• ИСХОДНЫЙ ТЕКСТ

=======

# Форум 1С > Конфигурирование, программирование 1С - Предприятие > 1С - Предприятие 8.0, 8.1, 8.2, 8.3 >  Распределённые БД, 8.2

## vovchicnn

В системе 7.7 есть компонента УРБД (управление распределёнными базами данных), т.е., т.е: может быть Центральная БД и сколько угодно подчинённых. 1С-ка предоставила СТАНДАРТНЫЙ способ обмена данными между ними. При этом данные не заменяются, а синхронизируются.
ВОПРОС: Как подобное сделать на площадке 8.2? Буду рад любым УМНЫМ советам, со своей стороны, всегда подскажу РАЗУМНОМУ собеседнику.

----------


## Nomad_Irk

Точно так же как и в 7.7.

----------

vovchicnn (22.12.2011)

=======

• ФРАГМЕНТ НАБОРА ДАННЫХ

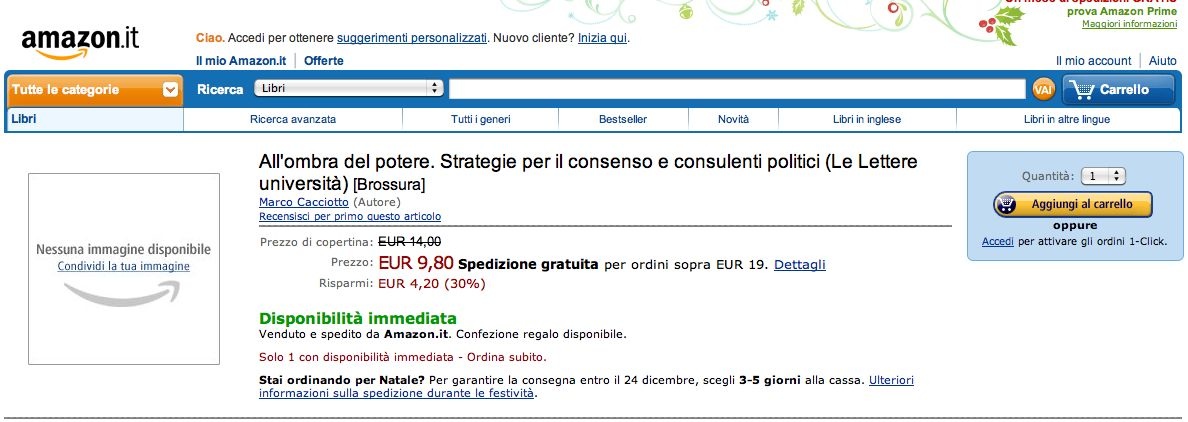Go to Libri in inglese
Screen dimensions: 1188x422
click(866, 119)
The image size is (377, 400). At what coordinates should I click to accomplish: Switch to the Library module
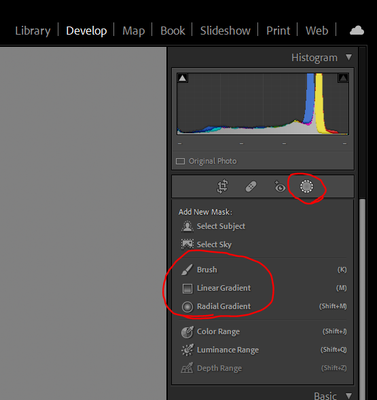[x=33, y=31]
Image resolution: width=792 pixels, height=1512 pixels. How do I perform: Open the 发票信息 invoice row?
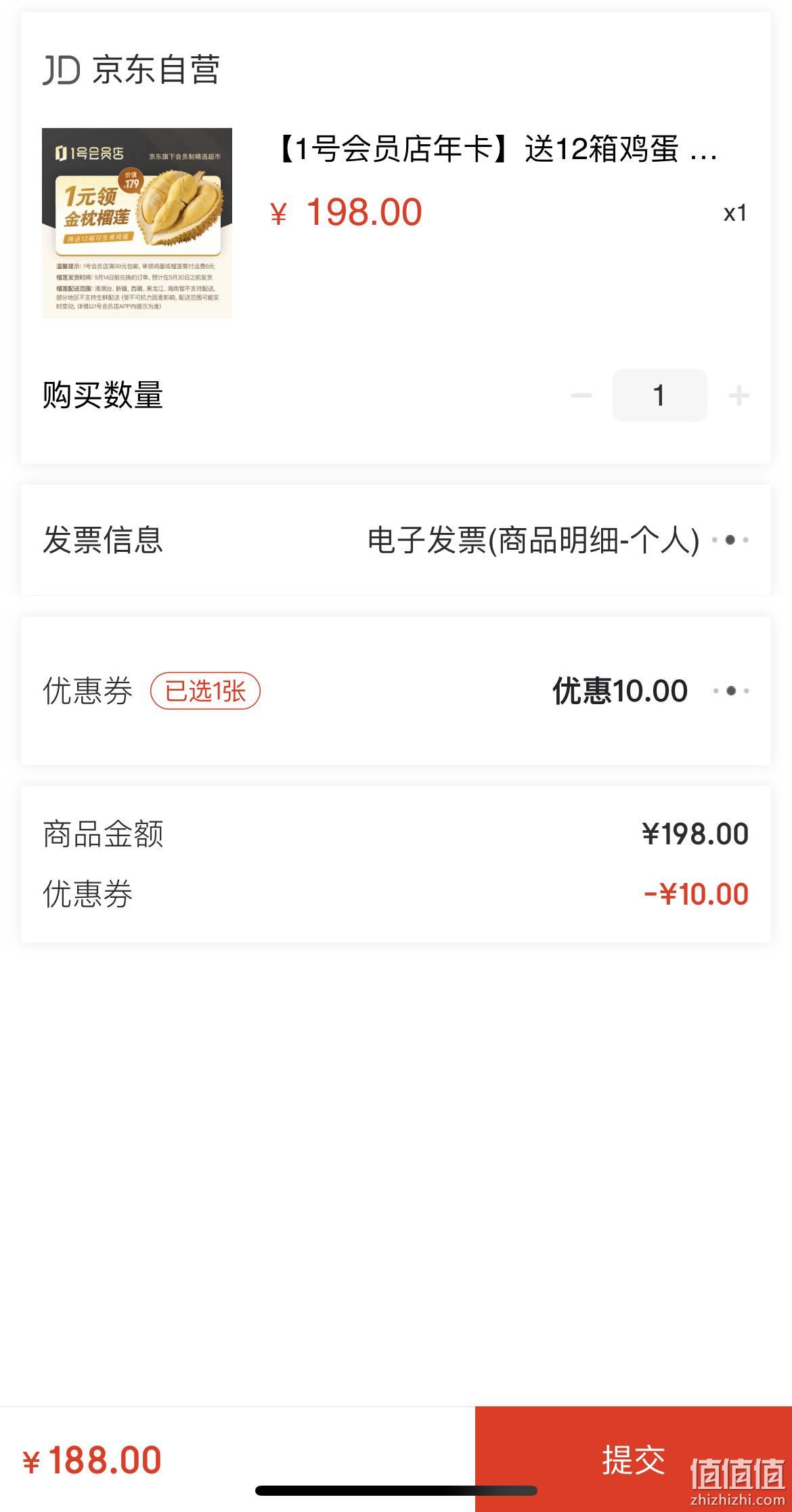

=======

• ЧТО СДЕЛАТЬ
(a) Соответствуют ли ветке форума о распределённых базах 1С следующие утверждения? (i) Компонента УРБД в 7.7 допускает центральную базу и любое число подчинённых. (ii) При обмене через УРБД данные заменяются. (iii) Nomad_Irk ответил, что в 8.2 это делается иначе, чем в 7.7. На каждое утверждение ответьте «да» или «нет» и приведите решающие слова текста в точной цитате.
(b) Продолжите ветку форума о распределённых базах 1С после её последней строки.

• ОТВЕТЫ
(a)
(i) Да: «может быть Центральная БД и сколько угодно подчинённых».
(ii) Нет: «При этом данные не заменяются, а синхронизируются.»
(iii) Нет: «Точно так же как и в 7.7.»

(b)
----------


## vovchicnn

Может подскажешь, как эту компоненту в 8-ке найти? Я там нашёл "Обмен данными", не в конфигураторе, а всамой проге. Об этом речь? Если о чём-то другом, подскажи, если не трудно. А то ну оч..... лень писать наэту тему обработки. 8-й язык позволяет...

----------


## Nomad_Irk

в 8-ке нет понятия компонент. Все что есть в конфигурации - то и работает. 
Ищи в меню Операции - Планы обмена - Полный. Там создаешь узлы и начальные образы БД этих узлов.
Ищи в меню Сервис - Распределенная информационная база(РИБ). Там настроишь параметры обмена.

----------

vovchicnn (22.12.2011)

----------


## bvn_kam

Кому нужна помощь в разделе УРБД на любой платформе пишите в личку! Кину инструкцию как это делать!

----------


## vovchicnn

Всем спасибо! Методом матиматического тыка разобрался...!!!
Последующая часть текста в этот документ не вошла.